Em segunda plana, vem a idolatria dos "leaders". Todos os "entraineurs" de massas sabem muito bem que, se uma multidão é capaz de um entusiasmo igual a X, por um determinado ideal, ela é capaz de um entusiasmo igual a X MAIS MIL, se esse ideal se concretiza em um homem apontado, por uma propaganda sagaz, como o salvador do País.

É curioso como a nossa época, que repudiou o Salvador, procura salvadores. Por toda parte eles pululam. Aos poucos, o prestígio de programa partidário vai desaparecendo, para só ficar o prestígio do mentor do Partido. É um homem, que se apodera da opinião pública, e que, com a onipotência nas mãos, governa o País, prescindindo do apoio de quaisquer forças organizadas, quer de ordem espiritual como a Igreja, quer de ordem econômica como as corporações, quer de ordem intelectual como as instituições culturais, as sociedades científicas, as associações técnicas, etc.

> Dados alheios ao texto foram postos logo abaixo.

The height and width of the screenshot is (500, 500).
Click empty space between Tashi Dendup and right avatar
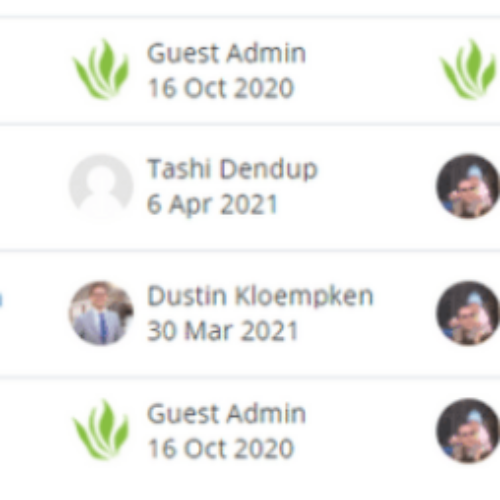(x=377, y=186)
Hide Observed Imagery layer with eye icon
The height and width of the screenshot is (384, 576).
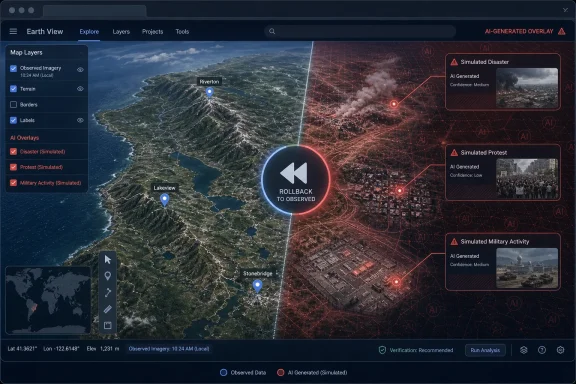coord(80,69)

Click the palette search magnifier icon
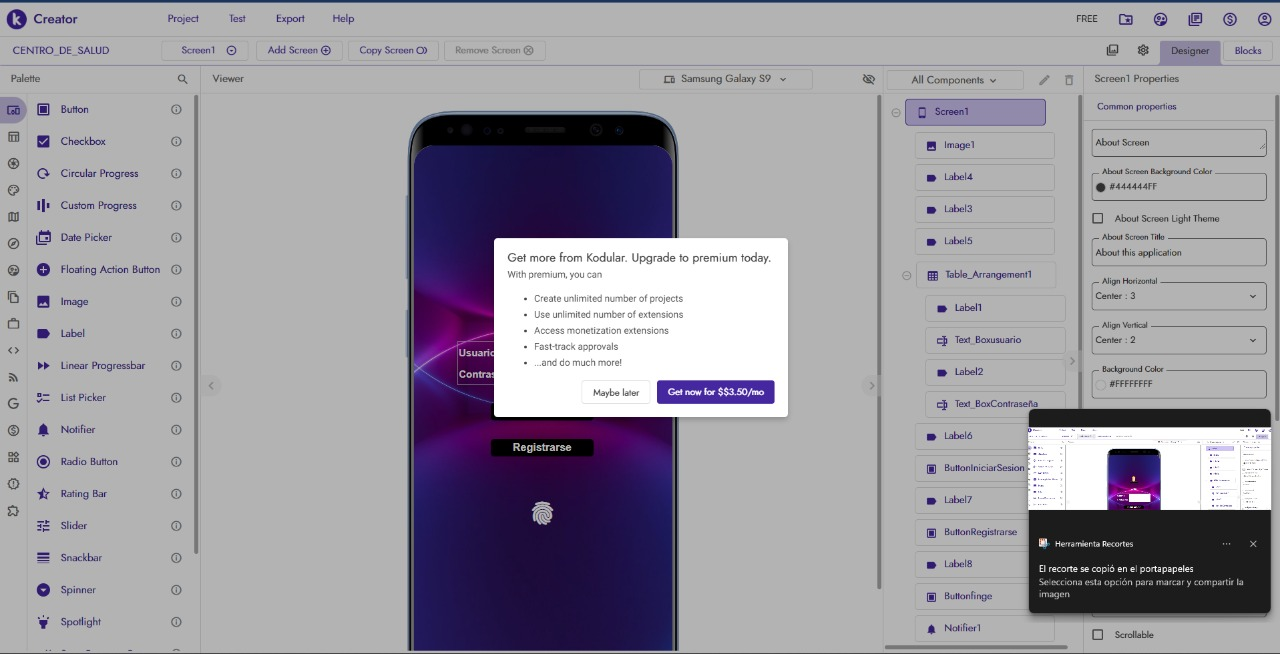tap(182, 79)
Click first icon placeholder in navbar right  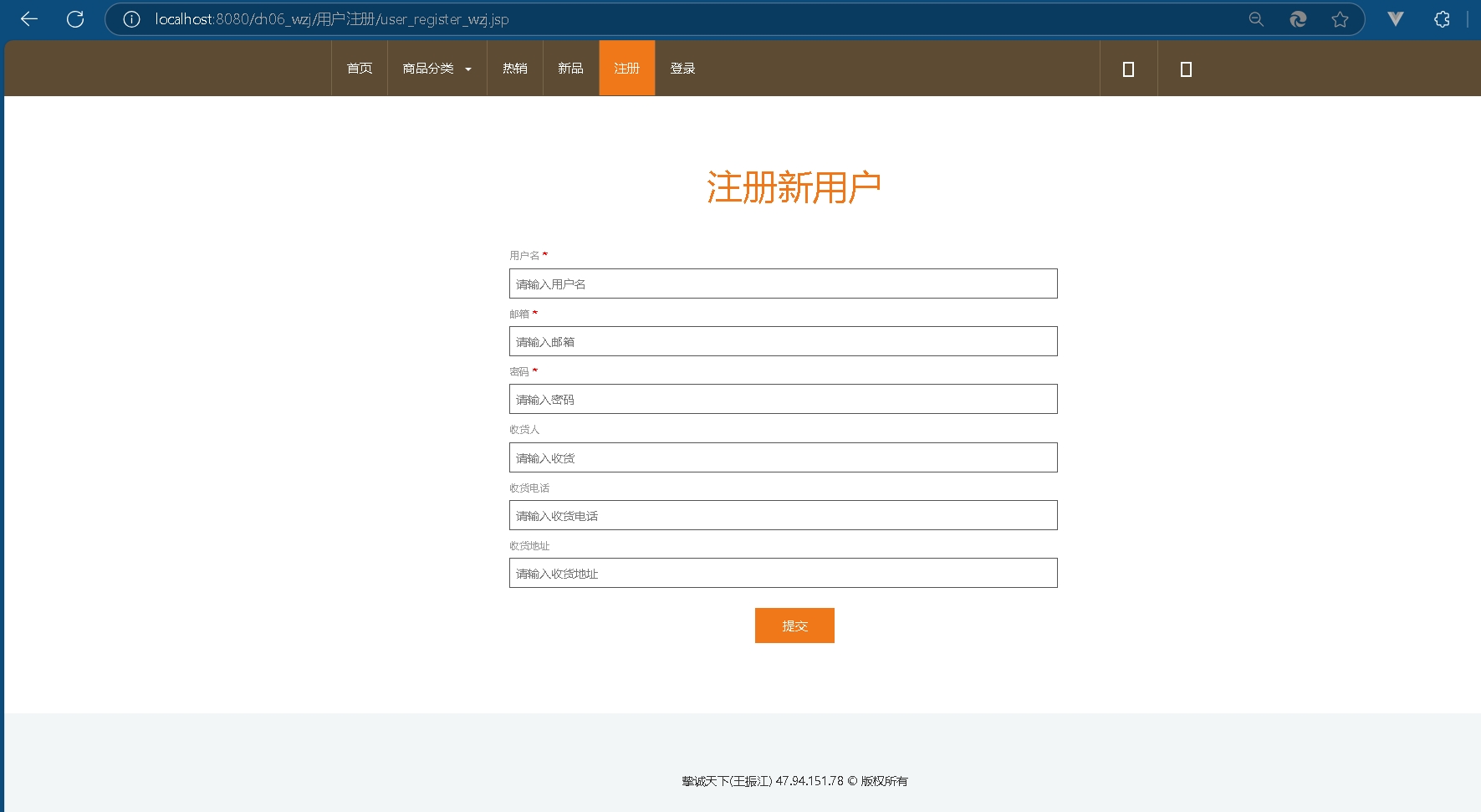pyautogui.click(x=1128, y=69)
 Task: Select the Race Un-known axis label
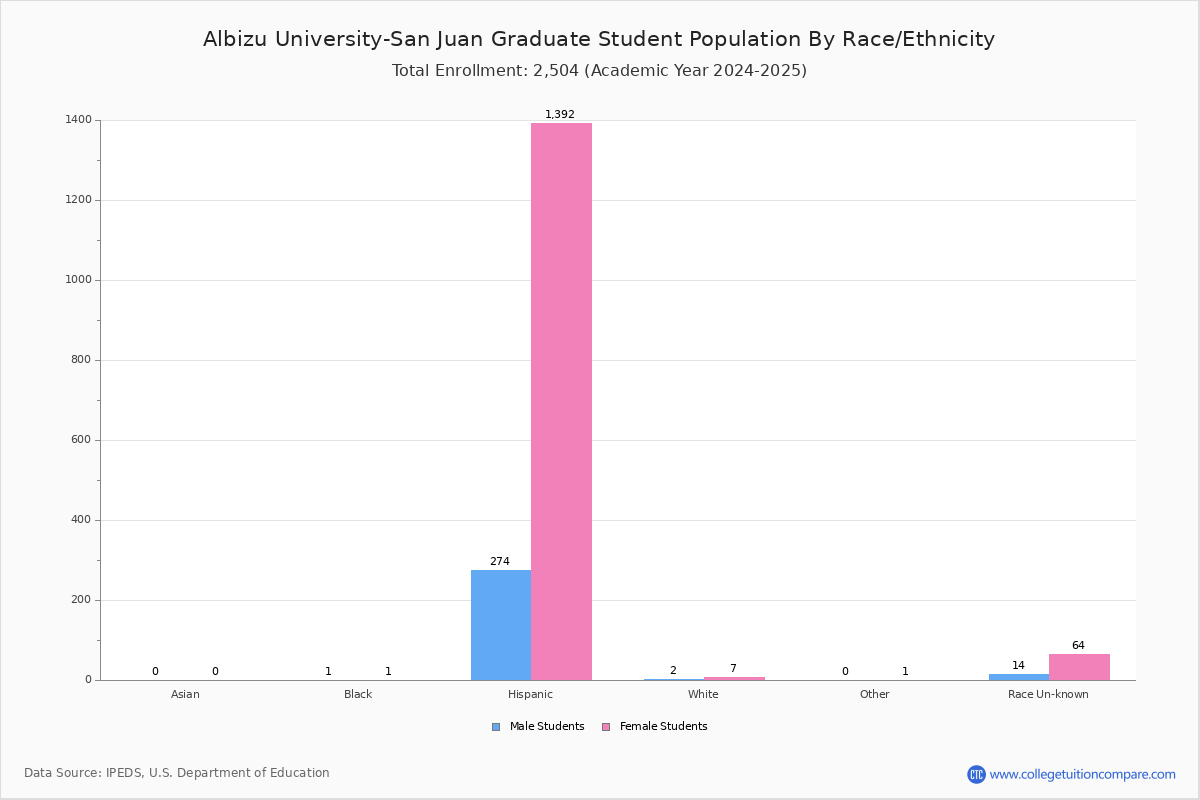(1048, 694)
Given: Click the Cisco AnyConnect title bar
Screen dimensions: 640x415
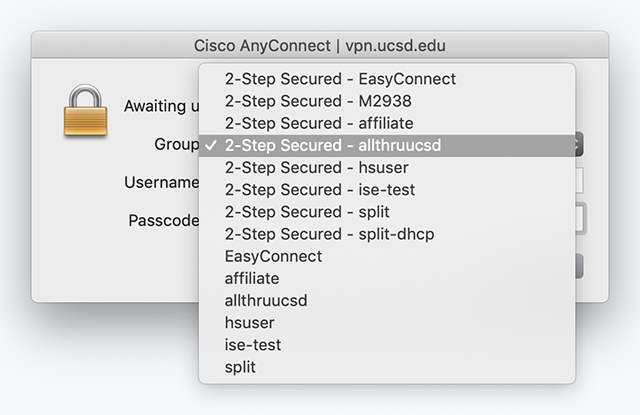Looking at the screenshot, I should click(x=320, y=45).
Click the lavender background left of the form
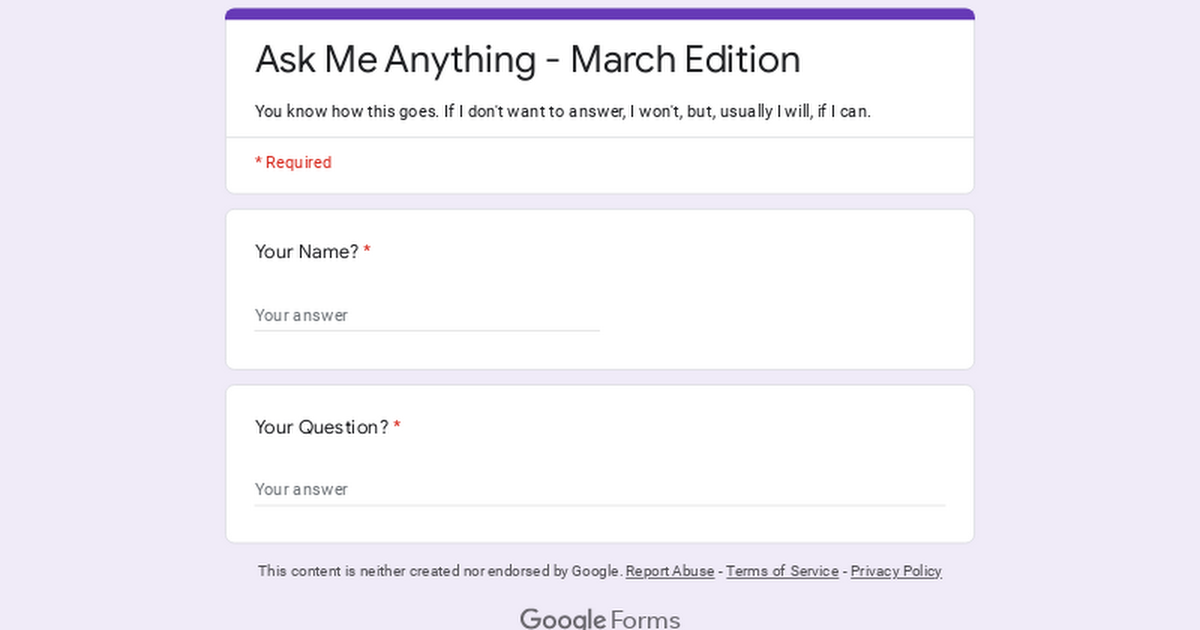The width and height of the screenshot is (1200, 630). point(112,315)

Chegados a essa altura, verificamos que, por um processo certíssimo, a vida partidária hipertrofiada, que o ilustre deputado Paulista preconiza, asfixiará e sufocará necessariamente a democracia. Teremos, portanto, como certo que o remédio produzirá efeito oposto ao que desejava quem o receitou.

Essa apoplexia das modernas democracias, provocada pelo excesso de vitalidade de seus órgãos, que são os partidos, será um bem ou será um mal?

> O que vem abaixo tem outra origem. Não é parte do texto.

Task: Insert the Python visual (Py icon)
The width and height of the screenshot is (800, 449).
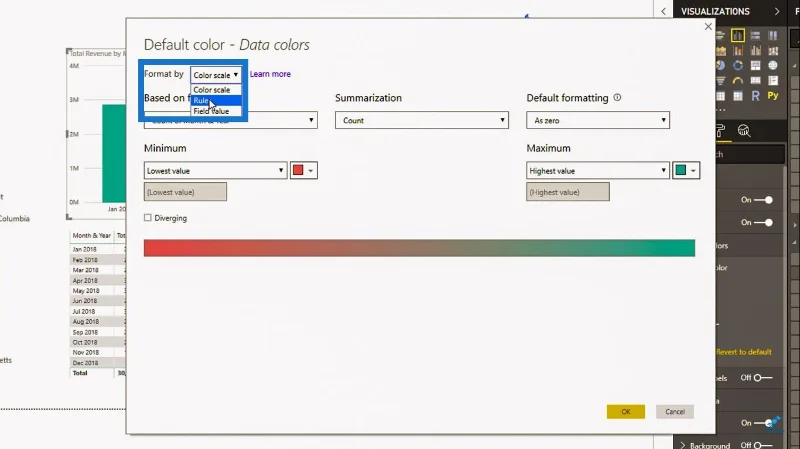Action: pyautogui.click(x=773, y=95)
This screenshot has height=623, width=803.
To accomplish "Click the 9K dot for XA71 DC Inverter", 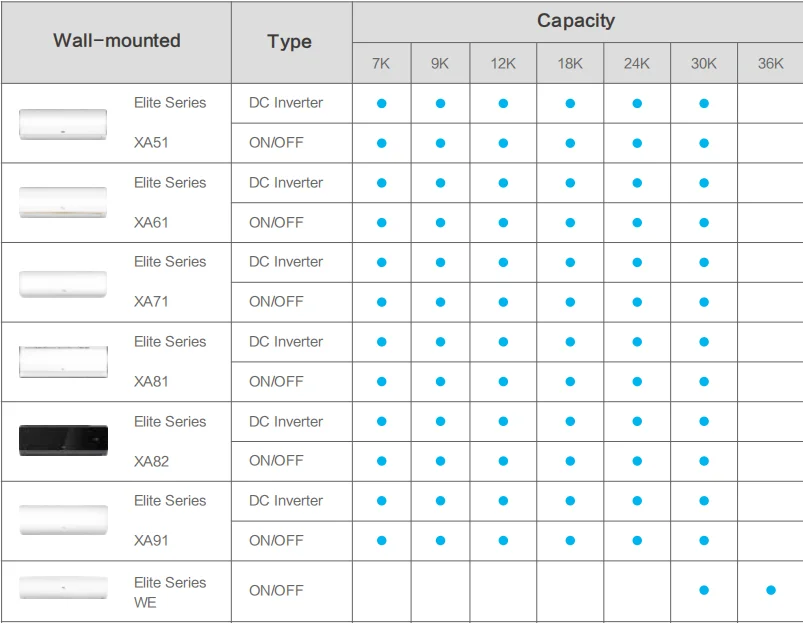I will [440, 262].
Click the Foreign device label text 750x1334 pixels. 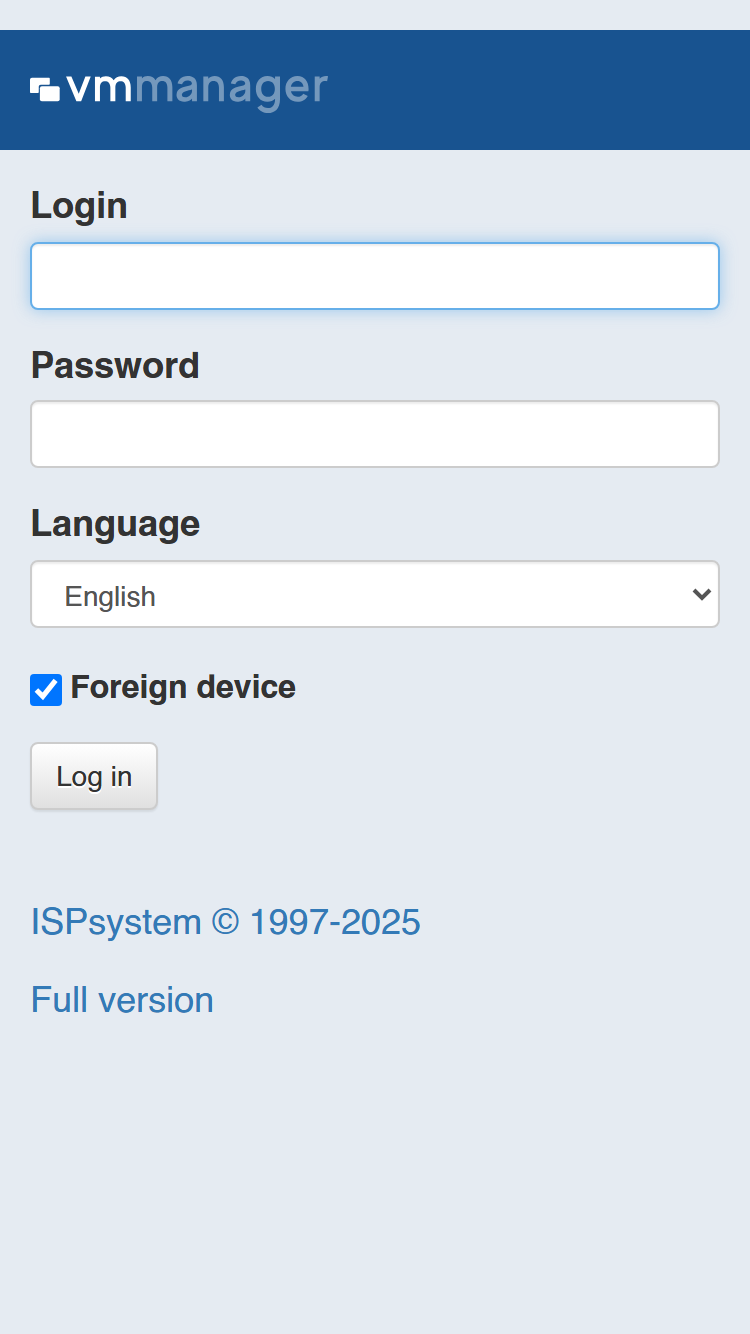pyautogui.click(x=183, y=687)
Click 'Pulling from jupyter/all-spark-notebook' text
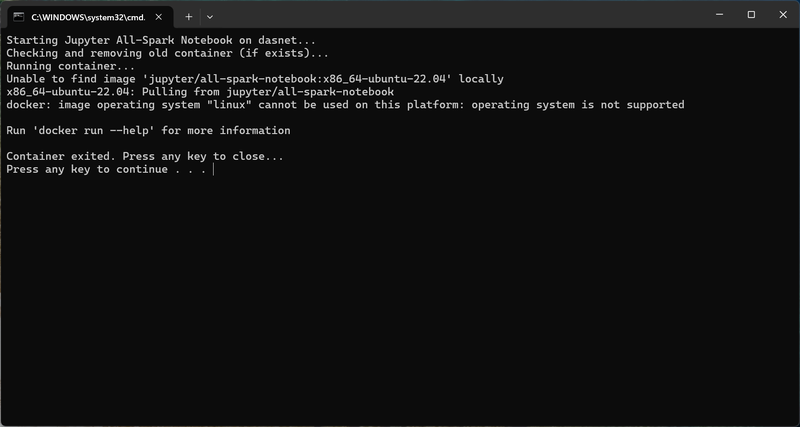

Não nos pronunciamos a este respeito. Não somos liberais, nem democratas, nem integralistas. SOMOS SÓ CATÓLICOS, deixando a cada um de nossos leitores a liberdade de aliar às suas convicções religiosas qualquer preferência política legítima.

No entanto, uma pergunta aqui fica. Admitamos que o desideratum do Sr. Paulo Nogueira se realize. Diante da hipertrofia dos sentimentos partidários, nada terá a perder a ação católica, ainda incipiente e portanto ainda desaparelhada para formar devidamente seus elementos?